*RECORDS FOR THE EXERCISE:*
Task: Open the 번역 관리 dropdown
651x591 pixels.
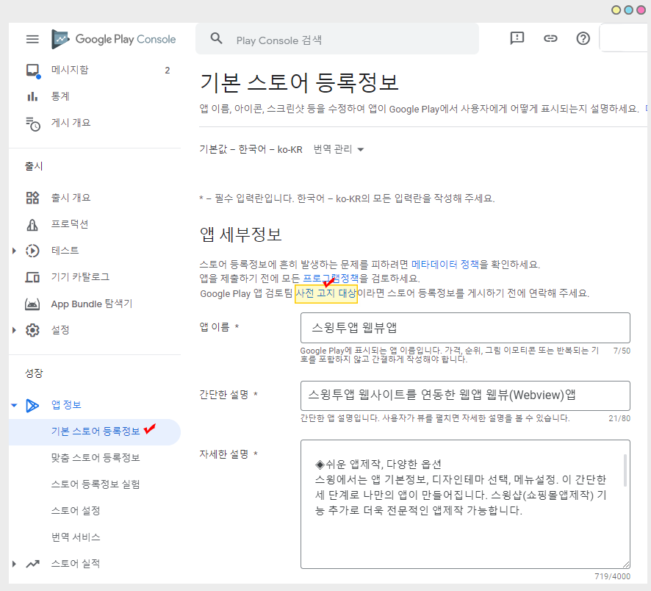Action: 339,149
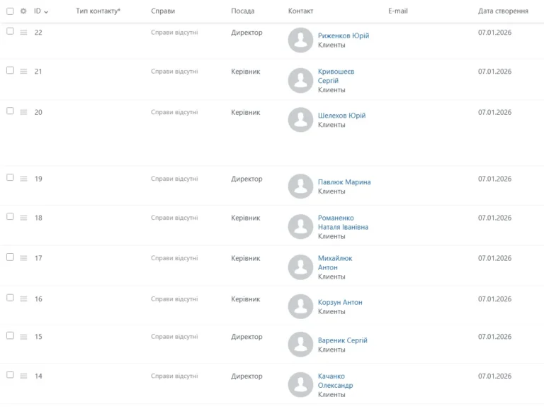The width and height of the screenshot is (544, 407).
Task: Open the grid settings gear icon
Action: click(23, 11)
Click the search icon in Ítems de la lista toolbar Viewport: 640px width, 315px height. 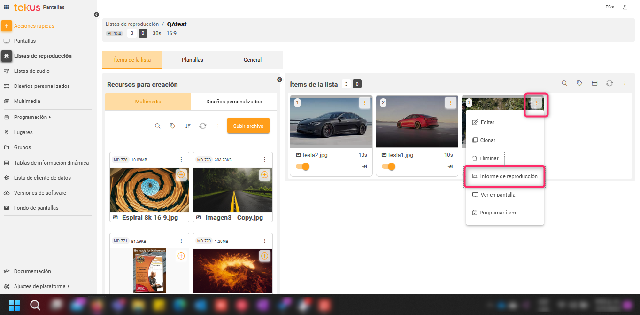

*WHAT YOU ARE ASKED TO DO:* Return the material exactly as given above, picture-free.

*EXERCISE RESULT:*
Task: Open the 번역 관리 dropdown
651x591 pixels.
Action: 339,149
The width and height of the screenshot is (544, 407).
Task: Open the grid settings gear icon
Action: click(23, 11)
Click the search icon in Ítems de la lista toolbar Viewport: 640px width, 315px height. 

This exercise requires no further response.